According to the Basys 3 documentation, to run at 640 x 480 px at a 60 Hz refresh rate, the H_cnt will count up to 800 (or 0-799) and the V_cnt will count up to 521 (or 0-520). Each counter will run at 25 MHz. To run the display, Each counter has four distinct sections each will its own purpose. The sections are the Sync section, Front porch, Display time, and the Back Porch. The count ranges for the horizontal are 0-95, 96-111, 112-751, and 752-799 respectively. The count ranges for the vertical are 0-1, 2-11, 12-491, and 492-520 respectively. During the sync section two synchronization signals, H and V sync will need to be HIGH and LOW during all other sections, see below. The section display time is when four bit signals for Red, Green, and Blue need to be output to write to the screen. If synchronization is kept and the display is running, these sections of each counter is where the white box will be written to the screen
Knowing what needs to be done, the counters were the first things to be made. Each counter needs to run at 25 MHz so a clock divider was needed. The Basys 3 board has a 100 MHz crystal oscillator clock and that is what will be used. A simple clock divider was made to divide the frequency by four and will serve as our 25 MHz clock. For each the H and V_cnt a 10 bit register was used to count from 0-799 and 0-520 respectively. The horizontal count updates every clock period, but the vertical only counts up after each horizontal row is complete. For this reason, every completion of 0-799 for the horizontal count, an output V_increment signal goes HIGH to signal to V_cnt to count up one, see below. For good synchronization with each other and the system as a whole, there is also a reset input that will set each counter to 0
The next module of the design will move around the box that will be created. To do this, a set of bounds will be used to serve as where to write the box. These bounds are H_lower, H_upper, V_lower, and V_upper. For example, if H_lower = 0, H_upper = 50, V_lower = 0, and V_upper = 50, a 50px by 50px box in the upper left corner of the screen could be made. To move the box around these bounds shift according to the input, UP, DOWN etc. For example, if an UP signal is received the vertical bounds need to shift down 20 px. This same logic is used for DOWN, LEFT, and RIGHT and will move our box around the screen based on these inputs. To start in the middle of the screen, a reset signal is used to reset the bound to put the box in the middle of the screen.
Because the Basys 3 board uses physical buttons, accounting for button debounce is necessary. To do so, a 10 Hz clock module will run a 0-1-0 state machine to signify a button press, see below. This state machine will serve as our movement signals in the movement module. Running the state machine at 10 Hz will filter out any unwanted button bouncing. The side effect of running the clock so slow is that the button will need to be help for >100 ms. It is assumed that the user will press the button for at least that long.

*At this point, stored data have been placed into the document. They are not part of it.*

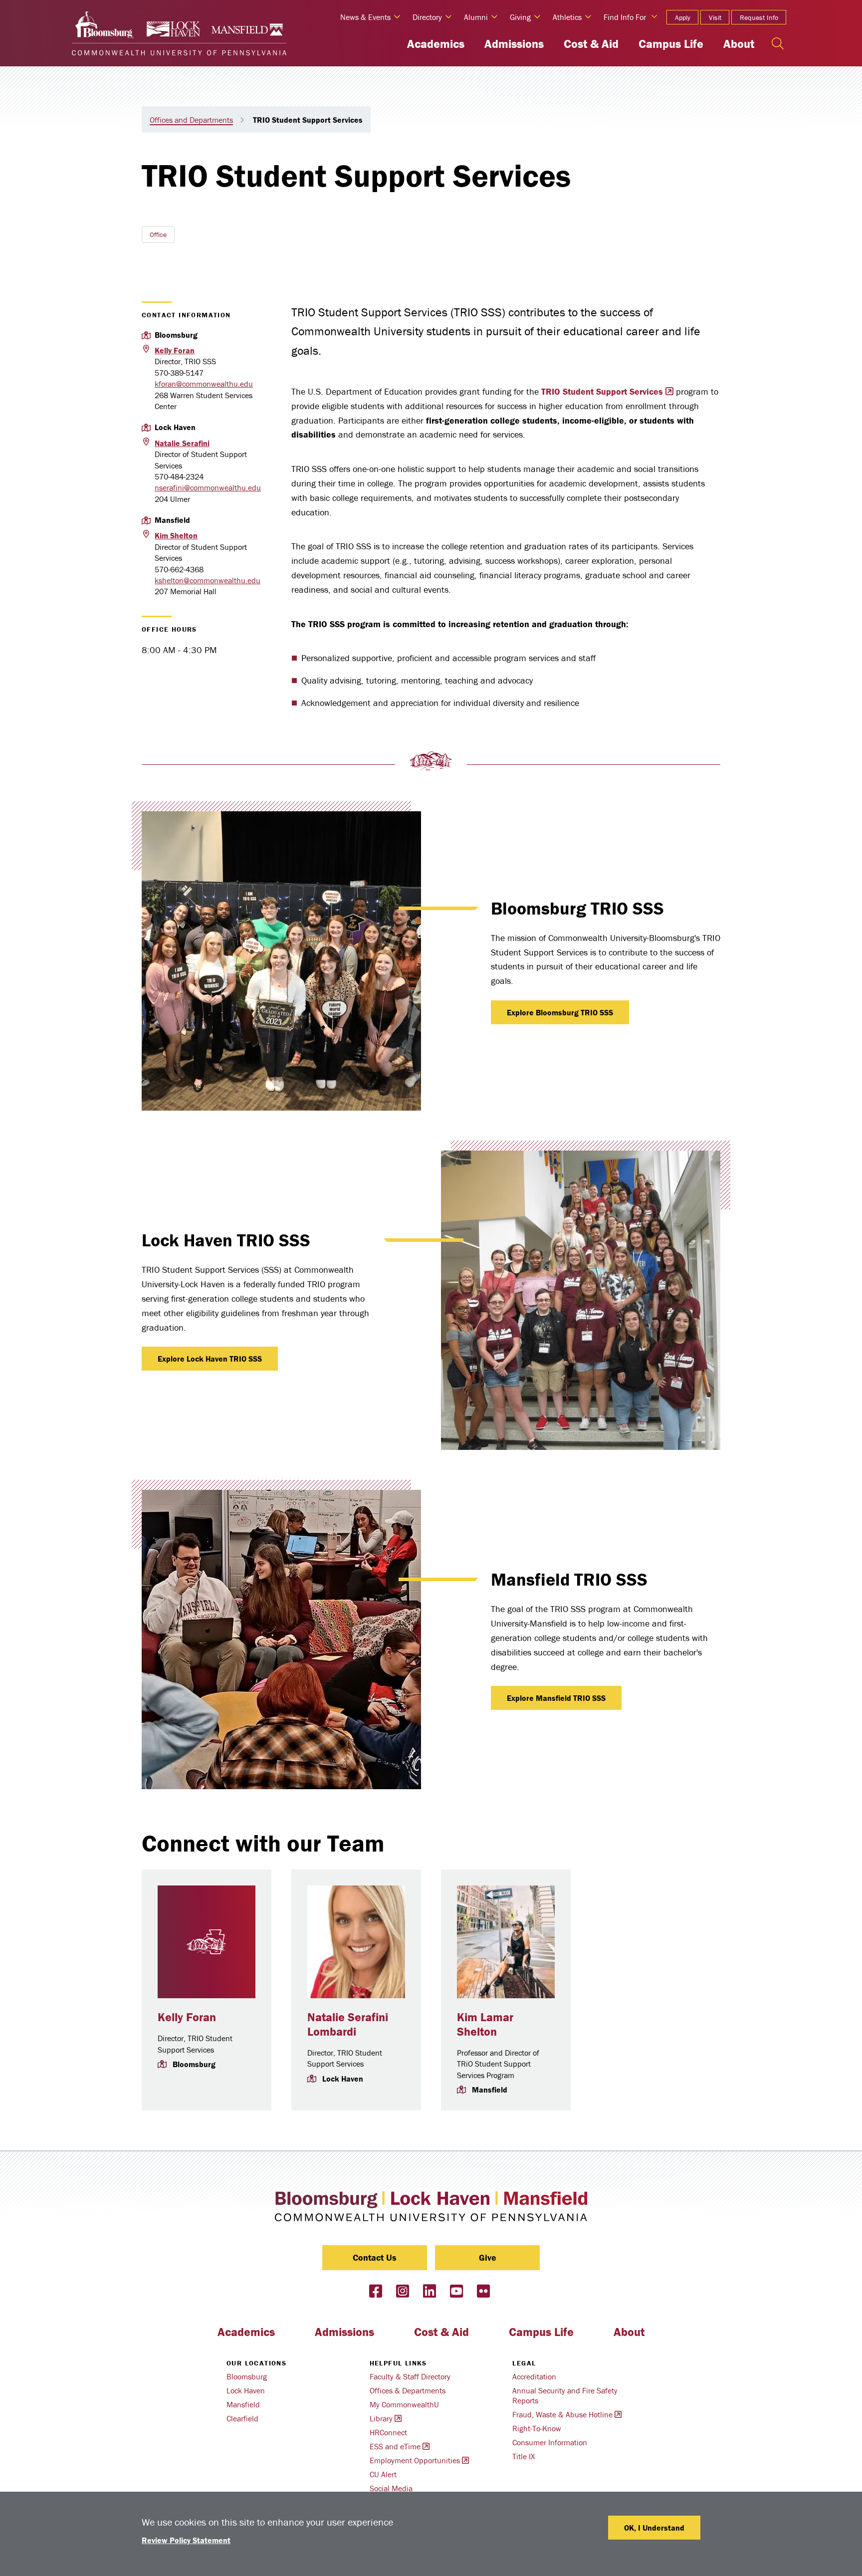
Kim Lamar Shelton (485, 2024)
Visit (715, 17)
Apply (682, 17)
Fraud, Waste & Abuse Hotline (562, 2414)
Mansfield (243, 2404)
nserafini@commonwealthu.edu (208, 487)
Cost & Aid (591, 43)
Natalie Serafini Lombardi (347, 2024)
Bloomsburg (246, 2376)
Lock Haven (245, 2390)
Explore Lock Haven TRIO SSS (210, 1359)
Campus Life (671, 43)
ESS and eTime (395, 2446)
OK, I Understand (654, 2528)
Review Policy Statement (186, 2540)
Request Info (759, 17)
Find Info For (625, 17)
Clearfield (242, 2418)
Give (487, 2257)
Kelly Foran (187, 2017)
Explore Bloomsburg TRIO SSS (560, 1012)
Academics (435, 43)
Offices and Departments (191, 120)
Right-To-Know (536, 2428)
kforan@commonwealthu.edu (204, 384)
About (738, 43)
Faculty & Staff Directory (410, 2376)
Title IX (523, 2456)
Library (381, 2418)
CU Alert (383, 2474)
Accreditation (534, 2376)
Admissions (514, 43)
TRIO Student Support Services (602, 391)
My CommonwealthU (404, 2404)
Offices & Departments (407, 2390)
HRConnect (388, 2432)
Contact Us (375, 2257)
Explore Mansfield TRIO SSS (556, 1698)
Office (158, 234)
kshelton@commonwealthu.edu (207, 580)
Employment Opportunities (415, 2460)
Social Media (391, 2488)
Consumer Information (549, 2442)
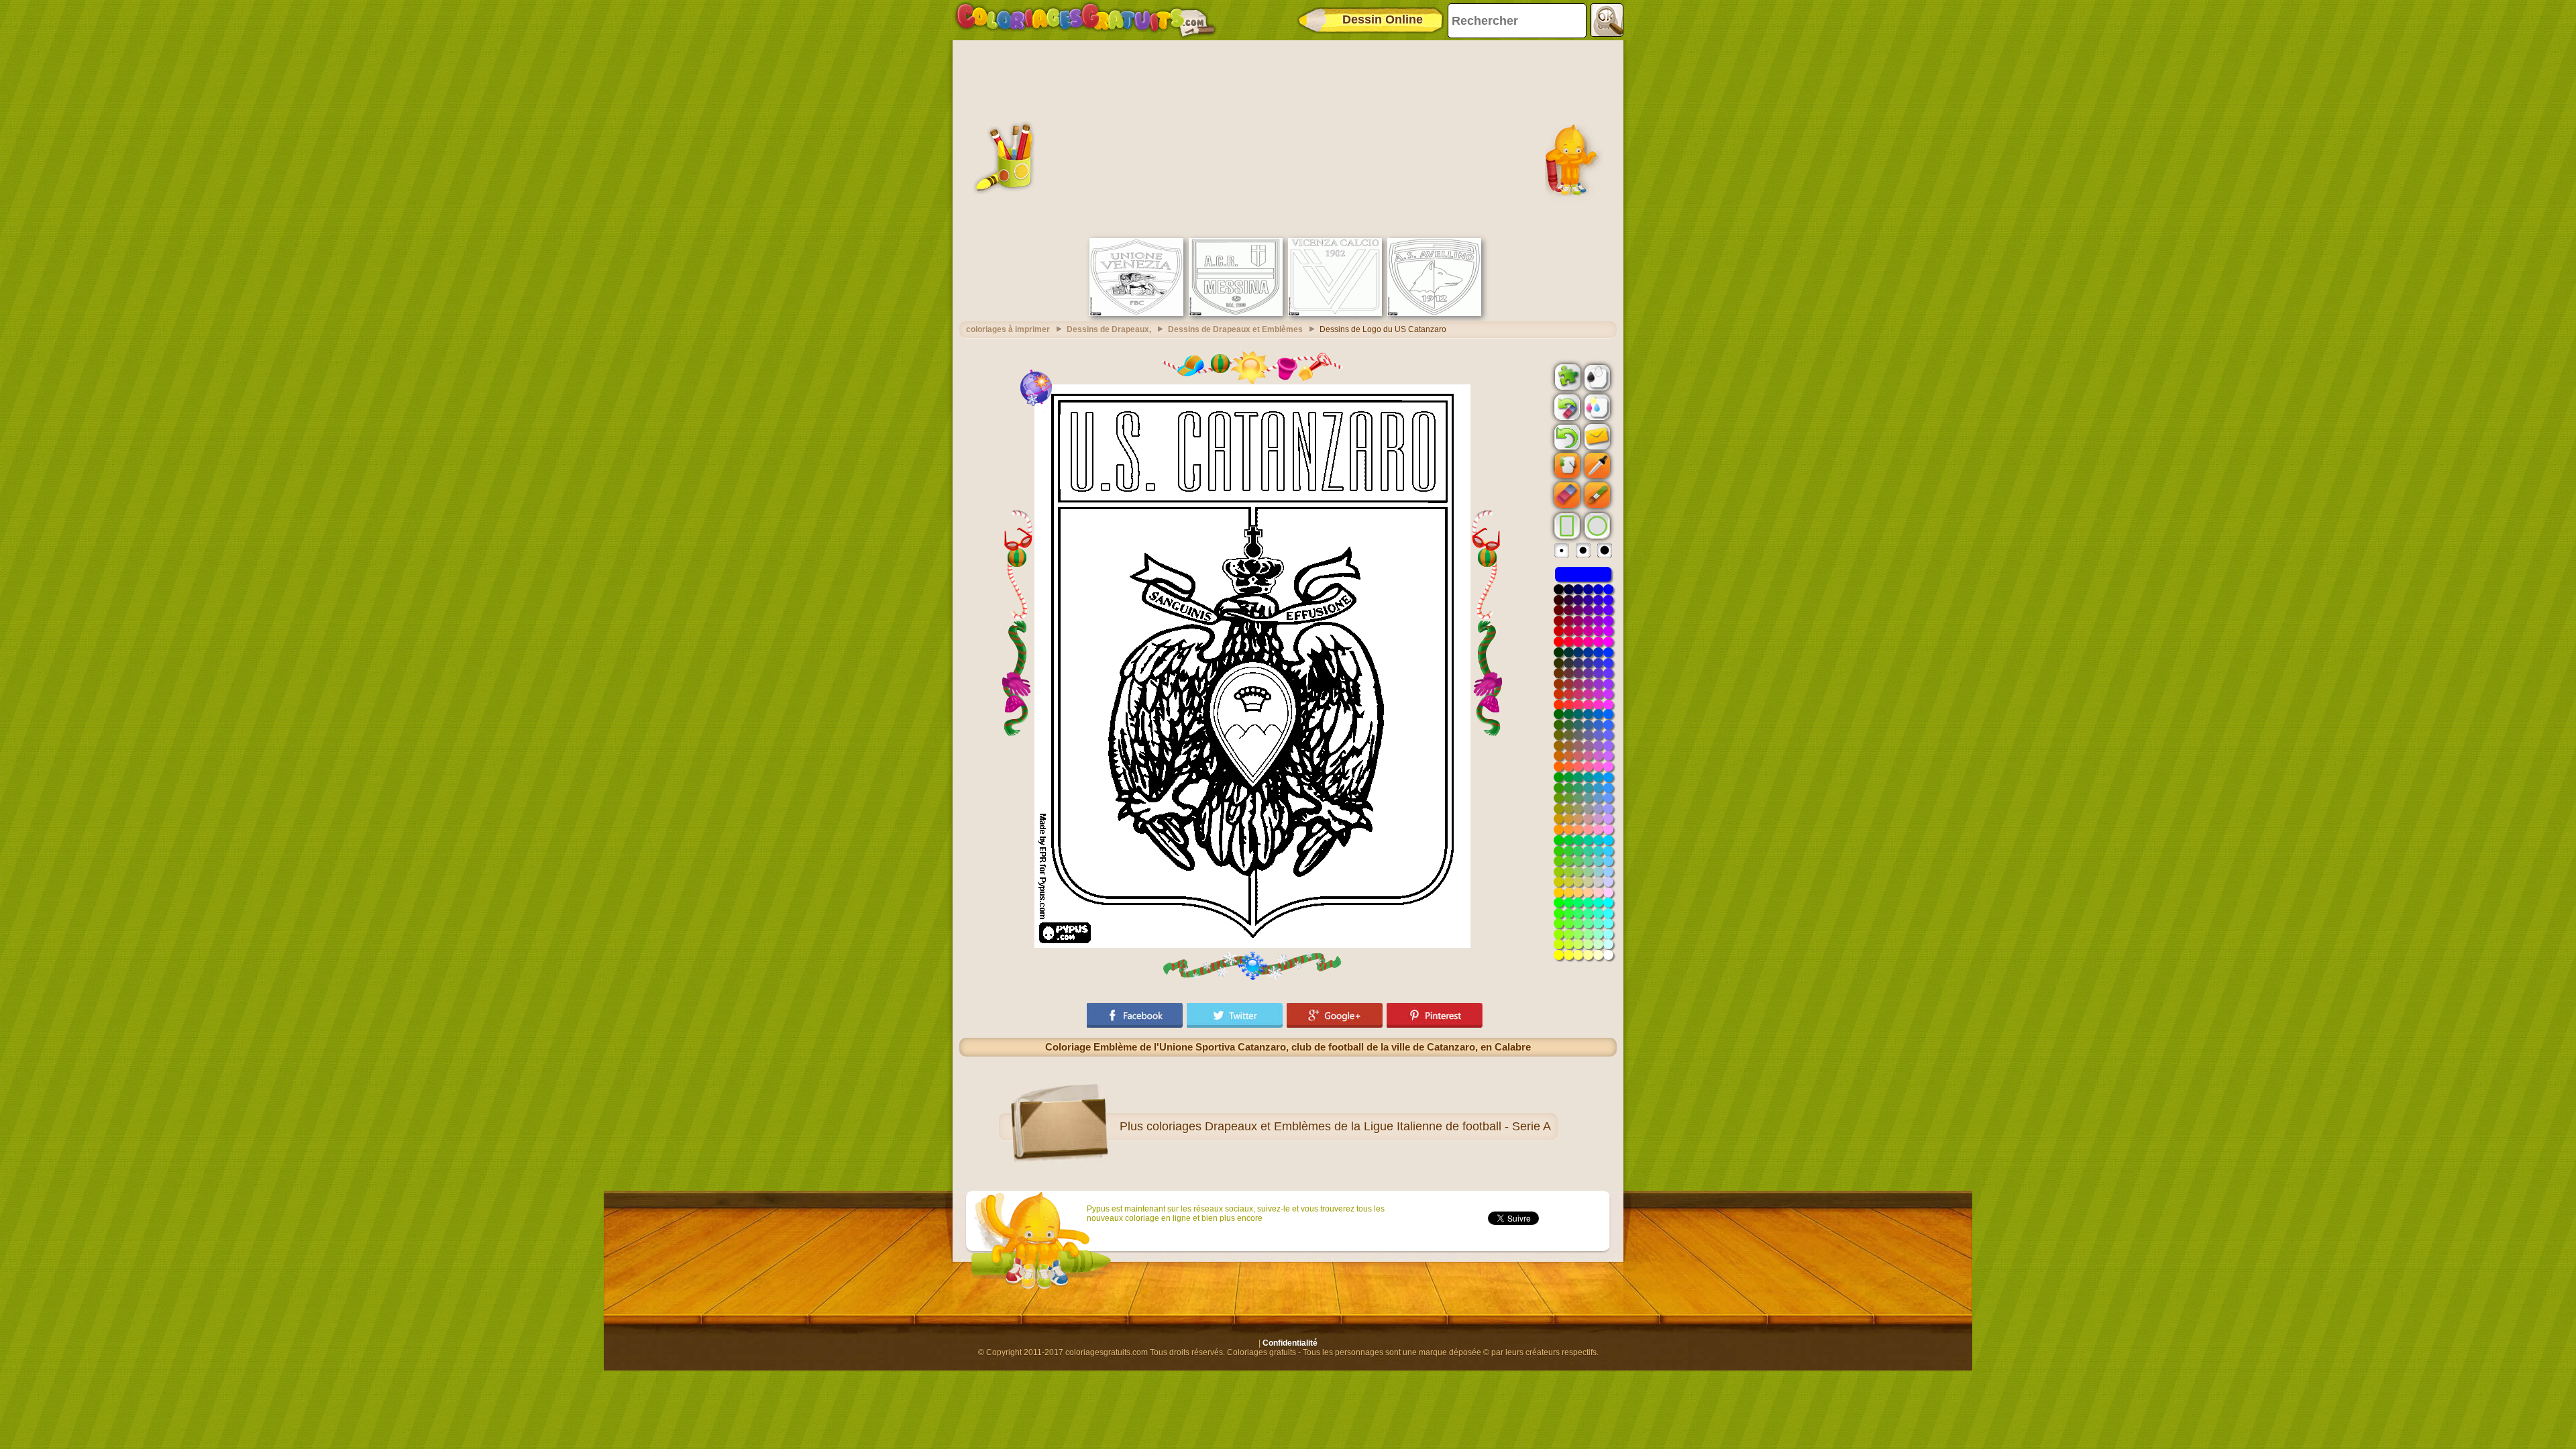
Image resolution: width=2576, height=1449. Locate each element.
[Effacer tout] (1565, 407)
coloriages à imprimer (1008, 329)
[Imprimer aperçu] (1596, 376)
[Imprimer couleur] (1596, 406)
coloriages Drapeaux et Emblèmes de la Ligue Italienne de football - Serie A (1348, 1126)
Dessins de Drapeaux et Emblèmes (1235, 329)
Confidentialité (1290, 1343)
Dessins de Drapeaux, (1109, 329)
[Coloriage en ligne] (1085, 20)
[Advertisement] (1288, 137)
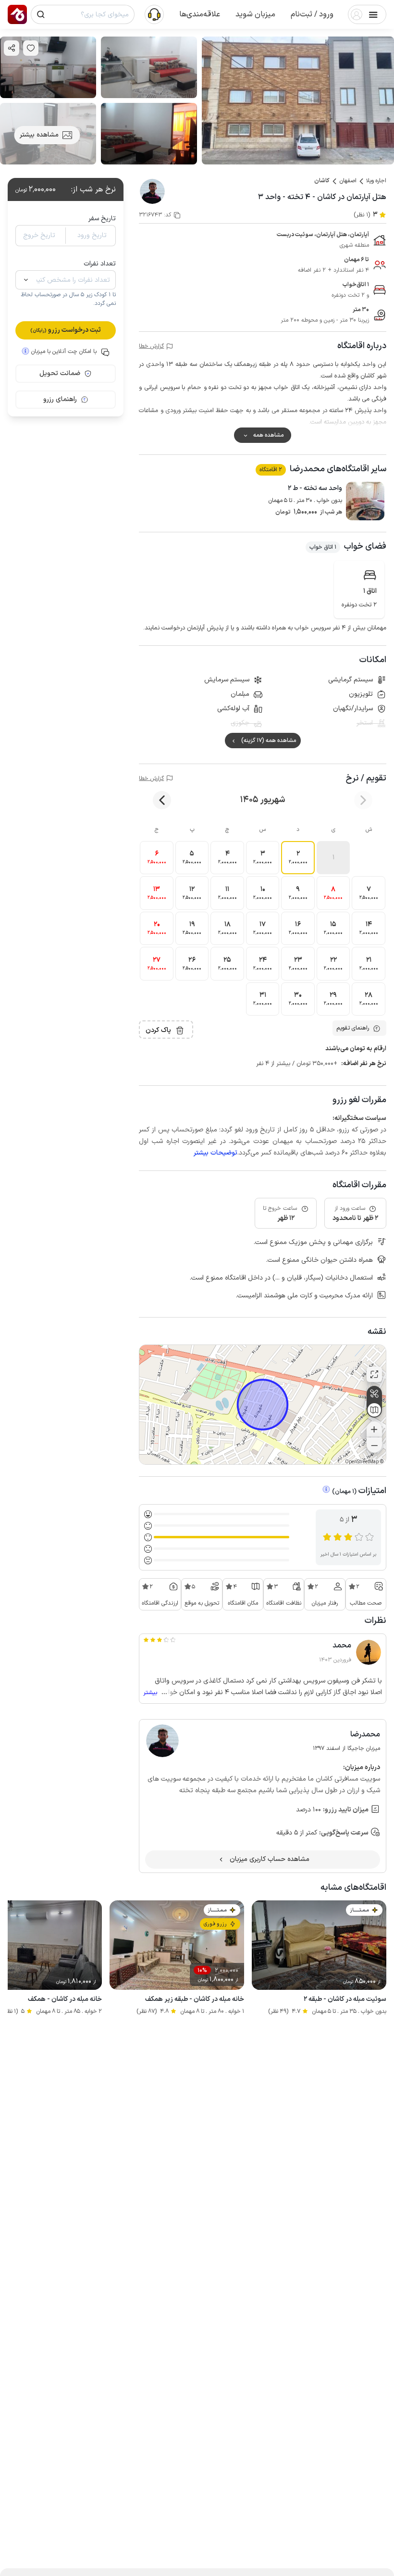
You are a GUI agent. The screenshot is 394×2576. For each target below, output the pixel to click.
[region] (262, 1405)
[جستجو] (41, 14)
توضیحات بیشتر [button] (215, 1153)
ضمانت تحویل (59, 373)
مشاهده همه (268, 435)
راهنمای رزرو (60, 399)
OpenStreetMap (362, 1462)
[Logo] (17, 14)
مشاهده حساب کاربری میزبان (269, 1859)
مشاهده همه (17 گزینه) (268, 740)
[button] (312, 14)
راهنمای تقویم (352, 1028)
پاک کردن (158, 1030)
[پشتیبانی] (154, 14)
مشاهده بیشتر (39, 135)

With the counter and movement taken care of, all that is left to establish is the top module. In the top module a grouping of ternary statements is used to setup the horizontal and vertical sync as well as the RGB output. If the positioning of the counters is in the range of the square’s bounds, the RGB output is set to white otherwise the output is 0 (black). See below for a complete block diagram of the design.
The design was then tested with a testbench making sure the timing and RGB outputs were correct. After everything was checked, the code was synthesized and put onto the Basys 3 board. The user was now able to see the white box and move it around using the appropriate buttons. The project uses 0.61% (126) of the boards LUTs and 0.28% (116) of the Slice Registers with a maximum clock frequency of 100 MHz.
Overall the project moved fairly smoothly but was not free of hiccups. The setup of the design worked well and if properly implemented, works. If I were to do the project again, I would setup more test scenarios in between steps of the design process. Isolating problems in this way would help speed up development and lessen frustration in debugging. In addition, I would also comment my code along the way rather than at the end. Coming back to your own code and not knowing what it does is not ideal. To improve the design I would clean up the code a little by reordering my modules to make more sense. I would also add more features to the design like color changes or some other functionality. Something like an image reader, instead of the square, would bring a dynamic element to the design.